[Openstack] Getting pagination right

Jay Pipes jaypipes at gmail.com
Fri May 27 13:05:41 UTC 2011


On Thu, May 26, 2011 at 9:56 AM, Michael Barton
<mike-launchpad at weirdlooking.com> wrote:
> On Wed, May 25, 2011 at 2:40 PM, Jay Pipes <jaypipes at gmail.com> wrote:
>
>> The pagination in Swift is not consistent. Inserts into the Swift
>> databases in between the time of the initial query and the requesting
>> the "next page" can result in rows from the original first page
>> getting on the new second page.
>
> No, you only get records not on the first page, because you're sending
> a marker of the last item from the first page.  Though even if that
> were the case, I wouldn't do very much work to try and provide some
> sort of point-in-time consistent view of the database for pagination.

Pagination after the page you are on is not consistent. Meaning, if I
do a query, go to page 2, I can refresh and the contents of the page
may change. That is not a consistent view of data, and that's what I
was referring to. Sorry if that was confusing...

>> On Wed, May 25, 2011 at 3:32 PM, Greg Holt <gholt at rackspace.com> wrote:
>>> select w from x where y > marker order by y limit z
>
>> LIMIT X OFFSET Y clause. Your query above would return ALL the rows
>> that match WHERE y > marker. That's not what we want. We want a
>> segment of those rows.
>
> He had a limit clause in there.
>
> The reason we usually shy from offsets is they don't scale.  I don't
> know what cardinality you're expecting on these tables, but if you're
> querying for an offset of a million, offset's gotta go count a million
> records before it can return any results.  For a marker query, it can
> just do an index lookup.

Sure, I'll grant you that.

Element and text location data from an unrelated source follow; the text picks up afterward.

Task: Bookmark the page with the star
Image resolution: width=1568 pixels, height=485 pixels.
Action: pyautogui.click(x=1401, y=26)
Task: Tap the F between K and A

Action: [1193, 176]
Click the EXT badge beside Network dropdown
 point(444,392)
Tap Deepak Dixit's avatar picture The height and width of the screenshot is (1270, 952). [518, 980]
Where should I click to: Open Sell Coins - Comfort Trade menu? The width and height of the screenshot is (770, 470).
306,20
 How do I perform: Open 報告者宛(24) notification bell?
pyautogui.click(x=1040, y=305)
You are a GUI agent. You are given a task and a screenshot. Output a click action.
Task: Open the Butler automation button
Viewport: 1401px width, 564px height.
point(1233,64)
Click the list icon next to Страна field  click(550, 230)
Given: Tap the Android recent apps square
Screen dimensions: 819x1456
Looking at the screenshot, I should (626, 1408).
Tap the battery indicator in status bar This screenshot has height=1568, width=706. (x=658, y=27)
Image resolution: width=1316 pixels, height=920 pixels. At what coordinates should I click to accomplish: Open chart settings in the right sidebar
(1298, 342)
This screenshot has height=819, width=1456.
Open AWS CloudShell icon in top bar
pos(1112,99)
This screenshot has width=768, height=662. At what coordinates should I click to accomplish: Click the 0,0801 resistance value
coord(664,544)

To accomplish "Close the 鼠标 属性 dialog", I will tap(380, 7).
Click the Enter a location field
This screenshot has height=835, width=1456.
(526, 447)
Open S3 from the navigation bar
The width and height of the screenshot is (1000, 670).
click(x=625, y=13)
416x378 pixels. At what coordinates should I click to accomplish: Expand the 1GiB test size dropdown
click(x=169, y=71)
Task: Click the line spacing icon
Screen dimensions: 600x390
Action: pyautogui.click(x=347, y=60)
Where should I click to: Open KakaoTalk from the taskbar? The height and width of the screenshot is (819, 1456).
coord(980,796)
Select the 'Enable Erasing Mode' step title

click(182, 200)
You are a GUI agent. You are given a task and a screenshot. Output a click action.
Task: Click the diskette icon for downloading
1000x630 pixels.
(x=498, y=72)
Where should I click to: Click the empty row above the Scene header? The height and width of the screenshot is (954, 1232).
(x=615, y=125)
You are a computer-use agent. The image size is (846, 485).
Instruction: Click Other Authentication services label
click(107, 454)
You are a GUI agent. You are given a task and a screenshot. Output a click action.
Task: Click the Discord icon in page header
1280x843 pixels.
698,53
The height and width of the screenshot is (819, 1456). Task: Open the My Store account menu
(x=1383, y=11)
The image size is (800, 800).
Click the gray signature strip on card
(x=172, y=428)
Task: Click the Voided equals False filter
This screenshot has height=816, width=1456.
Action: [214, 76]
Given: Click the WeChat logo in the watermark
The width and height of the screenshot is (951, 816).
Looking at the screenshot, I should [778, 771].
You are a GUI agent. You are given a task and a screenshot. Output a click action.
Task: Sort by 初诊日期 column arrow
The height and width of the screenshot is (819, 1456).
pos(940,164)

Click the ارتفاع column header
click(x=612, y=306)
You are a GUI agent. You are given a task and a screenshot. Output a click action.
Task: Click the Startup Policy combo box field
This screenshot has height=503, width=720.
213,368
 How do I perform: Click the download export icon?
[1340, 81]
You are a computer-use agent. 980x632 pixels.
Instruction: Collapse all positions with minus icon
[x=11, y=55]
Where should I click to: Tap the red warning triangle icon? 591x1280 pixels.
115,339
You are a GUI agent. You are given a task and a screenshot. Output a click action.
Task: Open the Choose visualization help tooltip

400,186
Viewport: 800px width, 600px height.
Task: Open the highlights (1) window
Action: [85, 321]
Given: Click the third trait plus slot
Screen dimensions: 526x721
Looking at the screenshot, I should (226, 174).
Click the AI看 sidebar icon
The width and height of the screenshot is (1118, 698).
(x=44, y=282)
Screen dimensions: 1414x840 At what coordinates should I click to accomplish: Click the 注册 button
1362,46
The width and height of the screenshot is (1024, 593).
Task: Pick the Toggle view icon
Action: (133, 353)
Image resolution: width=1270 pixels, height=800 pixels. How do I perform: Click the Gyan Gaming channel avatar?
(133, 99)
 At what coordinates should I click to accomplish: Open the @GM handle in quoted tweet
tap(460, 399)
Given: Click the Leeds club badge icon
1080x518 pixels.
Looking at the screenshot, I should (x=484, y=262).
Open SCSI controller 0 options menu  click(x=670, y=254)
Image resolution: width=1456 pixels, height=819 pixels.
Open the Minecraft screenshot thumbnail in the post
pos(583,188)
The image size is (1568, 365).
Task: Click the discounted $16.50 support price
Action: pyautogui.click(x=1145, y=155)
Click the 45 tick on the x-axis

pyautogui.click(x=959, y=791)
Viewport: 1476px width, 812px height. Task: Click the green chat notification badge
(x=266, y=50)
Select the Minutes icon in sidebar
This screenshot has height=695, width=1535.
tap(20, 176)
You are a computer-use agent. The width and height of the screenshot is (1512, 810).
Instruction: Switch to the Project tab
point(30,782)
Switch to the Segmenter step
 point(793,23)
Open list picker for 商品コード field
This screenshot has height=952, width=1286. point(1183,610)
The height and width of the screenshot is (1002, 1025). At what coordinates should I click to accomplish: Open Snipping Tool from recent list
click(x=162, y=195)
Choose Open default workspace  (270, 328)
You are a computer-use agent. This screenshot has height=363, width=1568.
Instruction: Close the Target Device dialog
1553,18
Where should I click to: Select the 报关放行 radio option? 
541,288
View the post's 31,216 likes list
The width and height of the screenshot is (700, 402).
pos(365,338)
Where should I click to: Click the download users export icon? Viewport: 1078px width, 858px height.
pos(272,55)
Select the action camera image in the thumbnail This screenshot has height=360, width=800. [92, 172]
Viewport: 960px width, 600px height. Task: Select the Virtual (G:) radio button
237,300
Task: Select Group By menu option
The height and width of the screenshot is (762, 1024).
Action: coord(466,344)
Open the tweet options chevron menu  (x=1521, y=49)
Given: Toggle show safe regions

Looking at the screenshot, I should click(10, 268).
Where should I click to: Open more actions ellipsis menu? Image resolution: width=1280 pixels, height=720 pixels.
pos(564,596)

Not disagreeing with you on the scalability
issues around OFFSET (at least as implemented in most RDBMS).

My point was about consistent view of data sets and ensuring that page
X of a result set doesn't change over time.

But, it sounds like folks aren't really concerned about the
consistency of the view as much as the scalability concerns, and I'm
perfectly cool with ditching OFFSET in favour of a last-record marker.